A password passed into password_hash() is mixed with a random salt and hashed with a cryptograpically-strong algorithm. Rather than storing the password, applications store the resulting hash. When a user later authenticates, the application retrieves the hash and passes it with the user-provided password into password_verify() for checking.
Password Reset Tokens
Presenting a user with the ability to reset their account is a solid user experience feature. It helps protect against a forgotten password or some other lost credential and makes the application friendlier at the same time. There are, however, two significant risks with presenting such a UX feature:
- Allowing your application to email a reset link renders the system only as secure as the user’s email account. If they use a strong password on your site, but a weak password on their email, an attacker could target their email account and potentially break their way in that way instead.
- Whereas a user would typically need both their username and password, reset links present a single value that allows users to take action on the server as if they’d been authenticated.
For the moment, assume your users leverage a strong password management service like 1Password for both your application and their email – we’re not going to worry about situation #1 above. Instead, we’ll focus on making a random reset token as secure as a username and password can be.
Potential Risks
User authentication requires two factors:
- Something you are (your username or ID)
- Something you know (your password)
Assume your reset token is generated by grabbing 16 random bytes and presenting them to the user as a hexadecimal string. The generation code would look something like:
function create_token(PDO $db, string $email): string
{
$token = random_bytes(16);
$token_string = bin2hex($token);
$statement = $db->prepare('INSERT INTO reset_tokens VALUES (?, ?)');
$statement->execute($email, $token_string);
return sprintf('https://yoursite.com/reset?token=%s', $token_string);
}
The password reset link you’ve sent, however, might look something like:
https://yoursite.com/reset?token=12345678901234567890123456789012It only has one piece of information – the token – and since everything needs to be in the same email address, you can’t easily split this into something you are and something you know. More frighteningly, this pattern potentially exposes your site to a timing attack as well!
An attacker can potentially spam your API guessing for reset tokens, tracking the relative response time of each. Due to the way SQL queries work on the data layer, an attacker could use a simply-built system to extract a reset token one character at a time.
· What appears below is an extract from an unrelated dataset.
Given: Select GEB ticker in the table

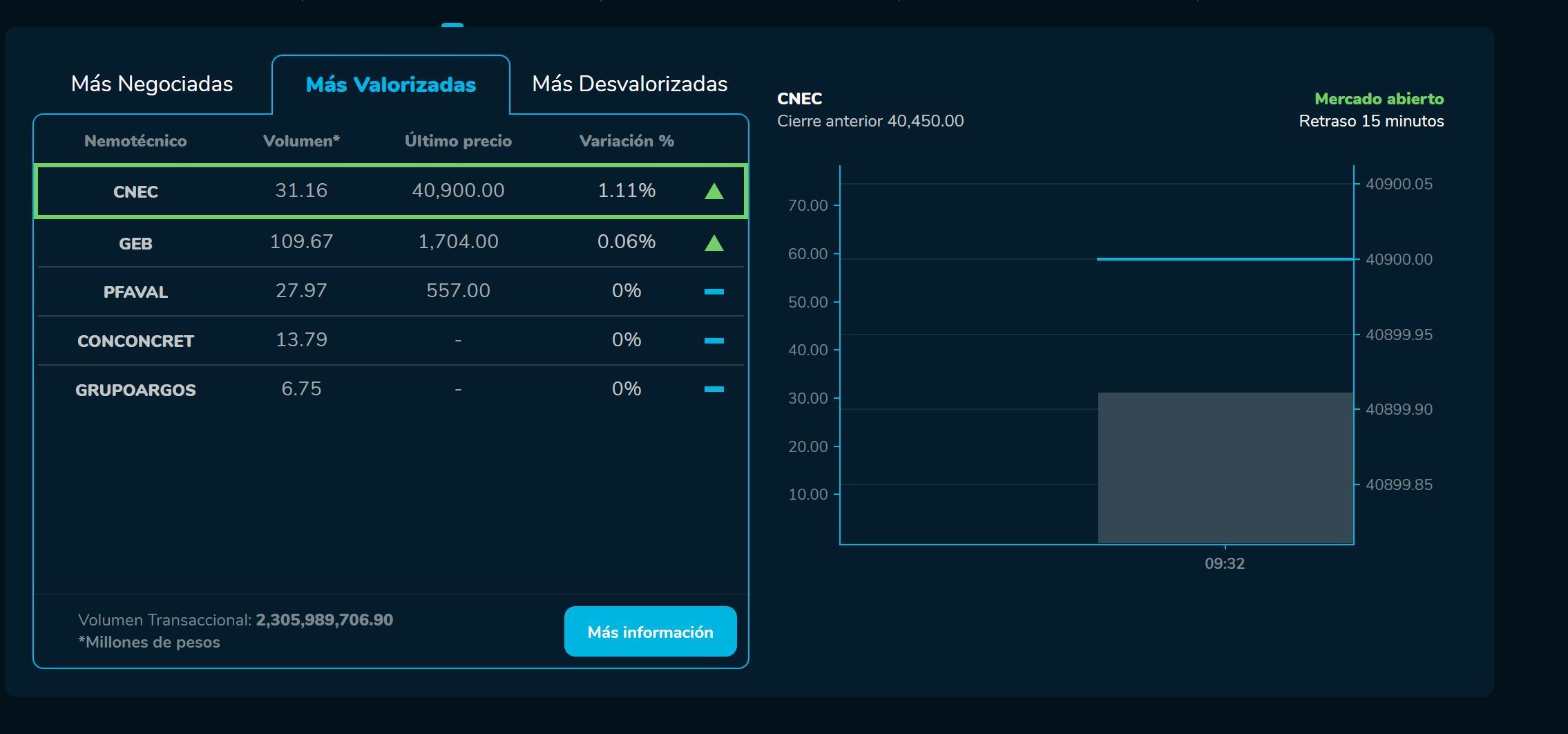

I use “potentially” and “could” here often as a bit of a hedge. In reality, leveraging a timing attack is resource intensive and, assuming you’re properly logging your application, the team will likely detect this attack before it’s gone too far. That being said, I have both discovered and proven exploits for timing attacks of this very nature in the wild. It’s a very real risk!
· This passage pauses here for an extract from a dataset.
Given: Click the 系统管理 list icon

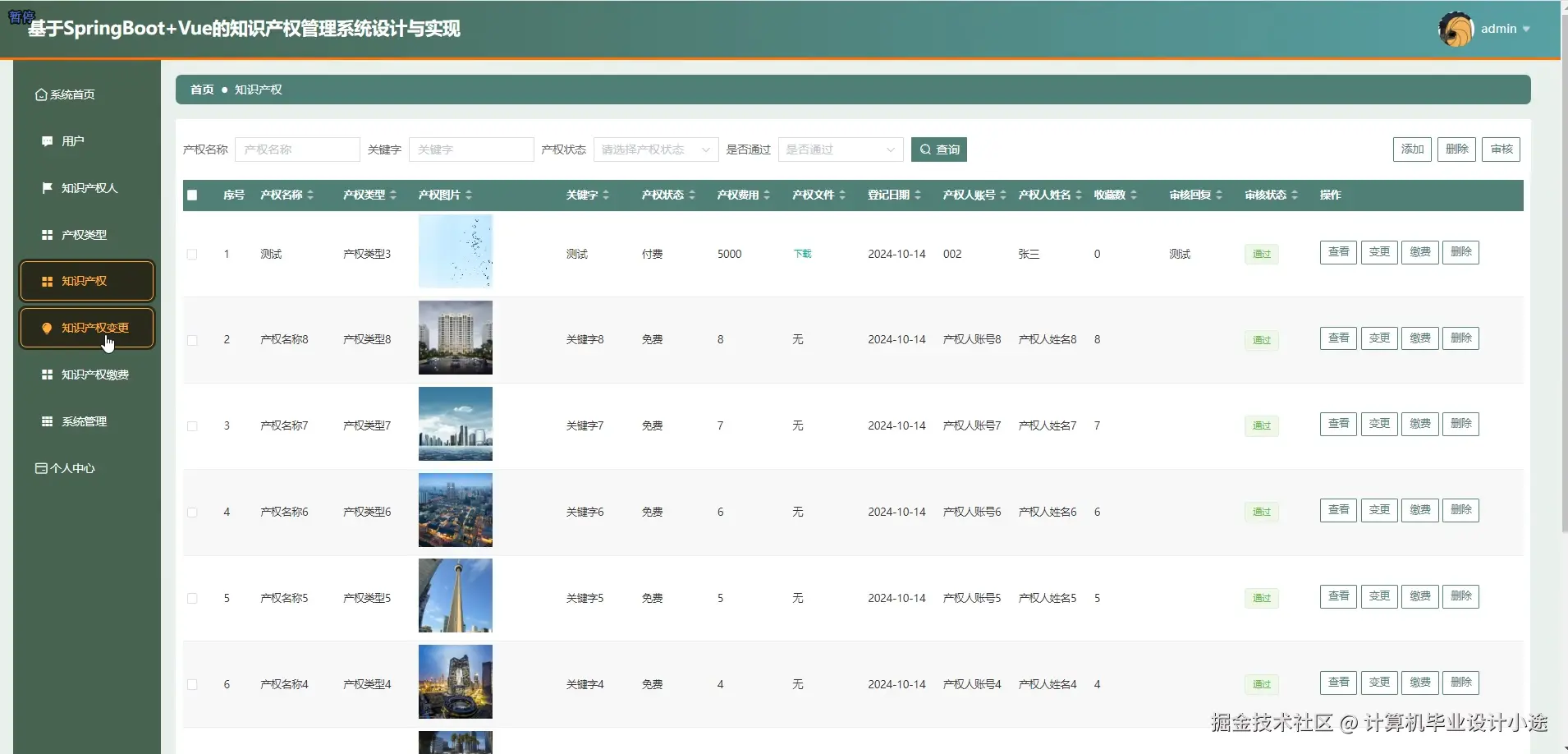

There are two things your application can do right now to help protect users as they reset their accounts:
- Require them to confirm their email address on the reset screen. Yes, their email address is implied by and associated with the token when it’s created, but an attacker trying to “guess” a reset token won’t necessarily know which account he’s guessing for. Additionally, logging which accounts are attempting a reset (both when tokens are created and when an attacker attempts to use them) can help your team track and prevent abuse.
- Split the token into two components – let’s go over this a bit more in detail.
Splitting the Token
Remember, typical user authentication uses two components:
- A username (or email address or ID) used to look up the user account in the database
- A password used to verify the authenticating individual is the user in question
We can split our authentication token into two components and store them separately. This “split token” approach helps us protect our users against the timing based brute force attack briefly mentioned above.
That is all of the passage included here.